Exercise aim. Print out the data precisely as it appears here, with no pictures.

Data to process.
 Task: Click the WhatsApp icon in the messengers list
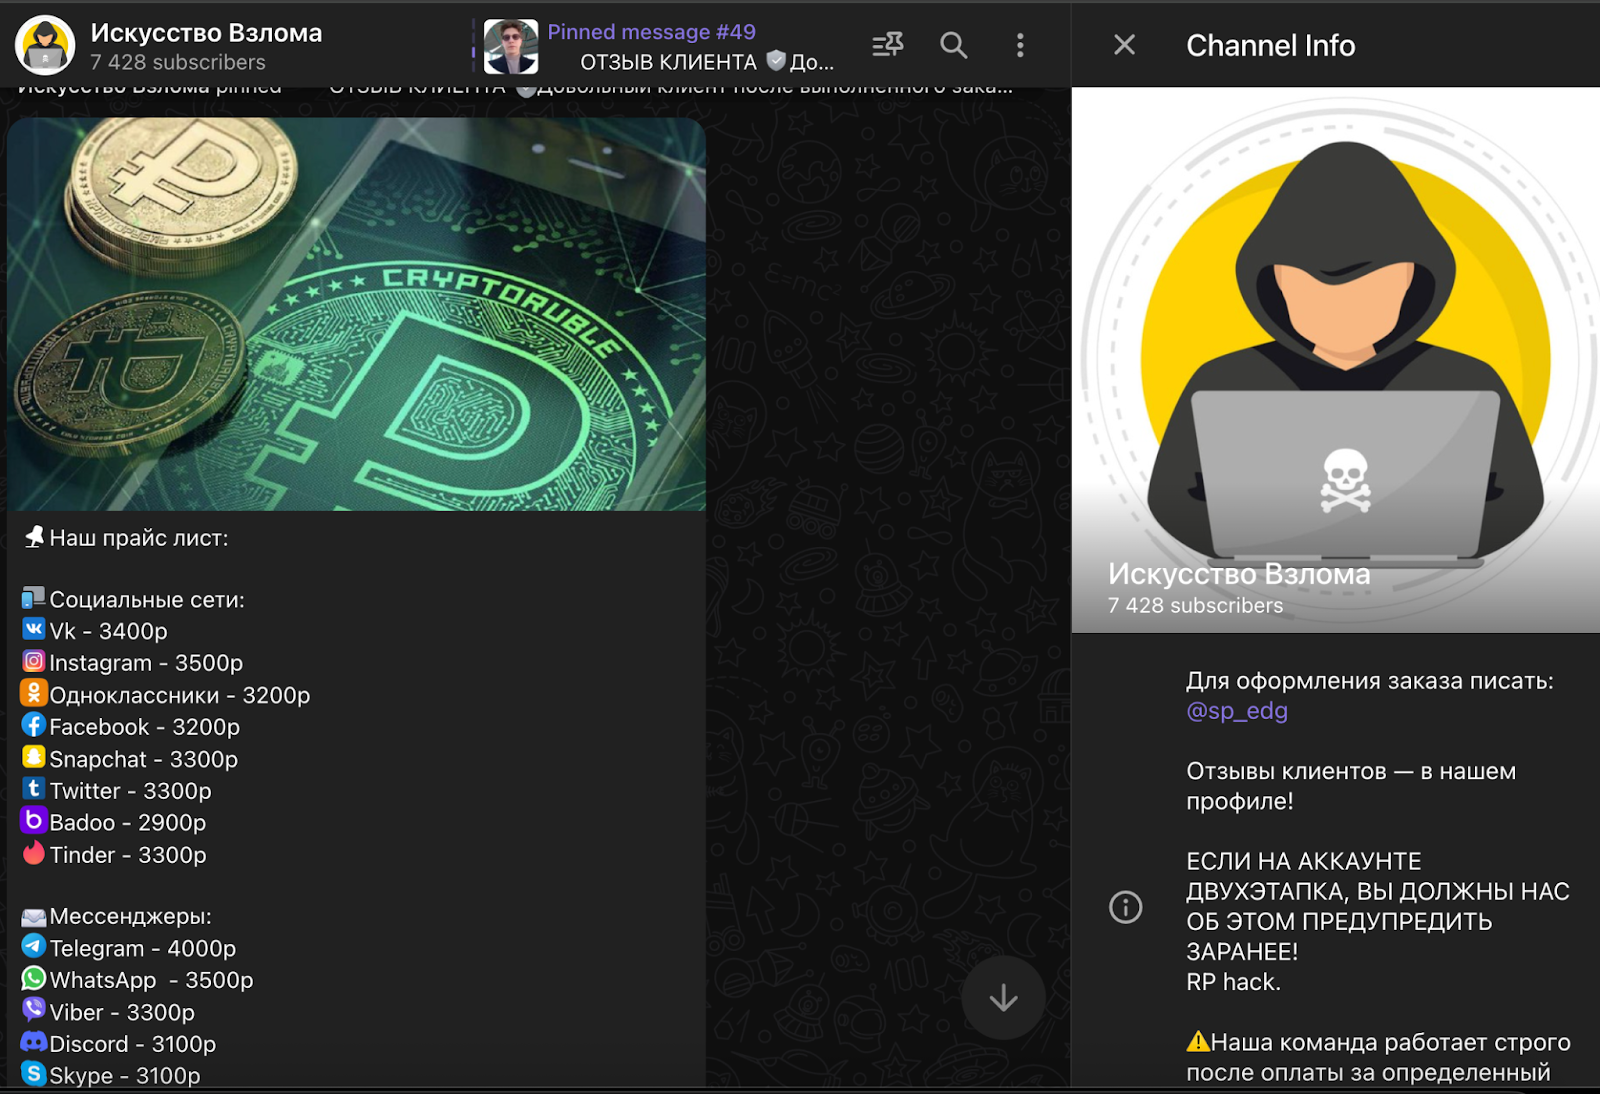tap(33, 978)
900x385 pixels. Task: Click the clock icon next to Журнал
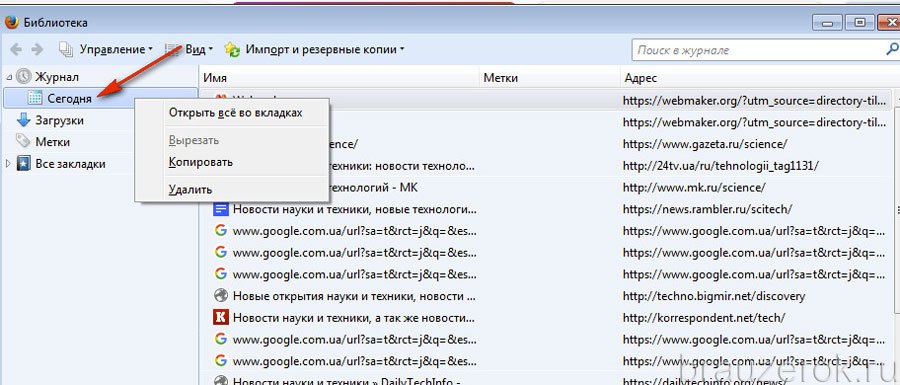24,76
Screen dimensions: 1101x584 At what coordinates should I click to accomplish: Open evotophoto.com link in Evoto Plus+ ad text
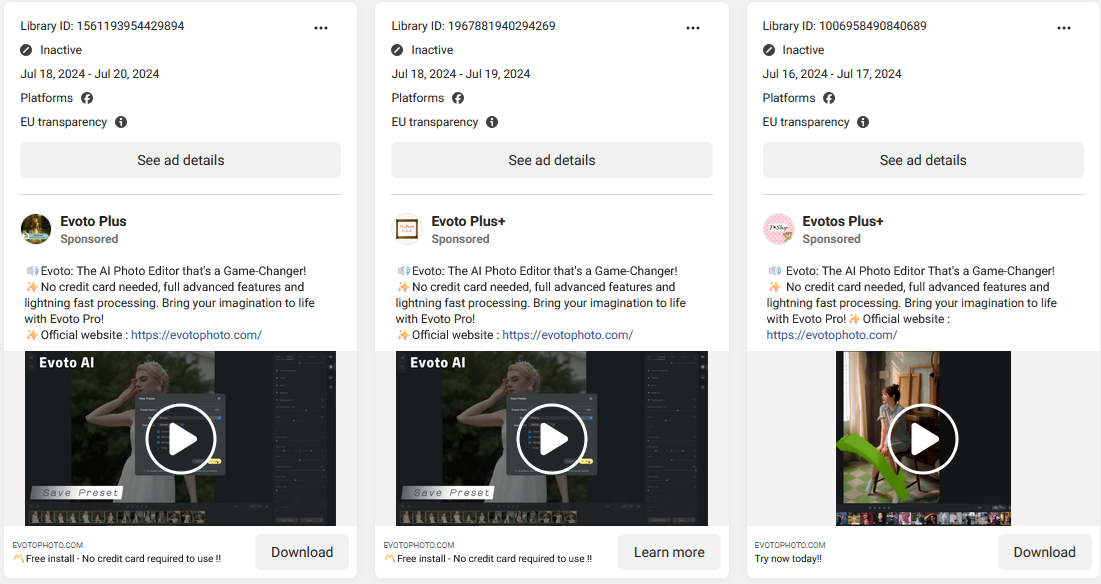[567, 335]
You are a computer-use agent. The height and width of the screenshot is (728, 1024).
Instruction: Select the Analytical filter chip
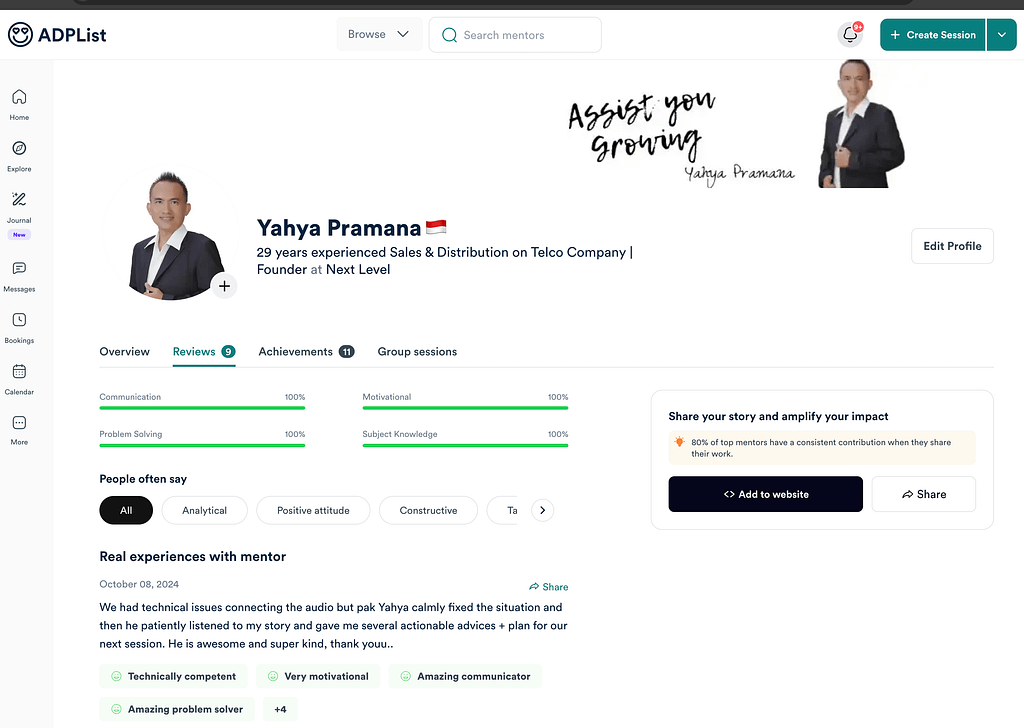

Solution for this problem.
 Task: Click the WhatsApp icon in the messengers list
tap(33, 978)
900x385 pixels. Task: Click the clock icon next to Журнал
24,76
Screen dimensions: 1101x584 At what coordinates should I click to accomplish: Open evotophoto.com link in Evoto Plus+ ad text
[567, 335]
You are a computer-use agent. The height and width of the screenshot is (728, 1024).
Instruction: Select the Analytical filter chip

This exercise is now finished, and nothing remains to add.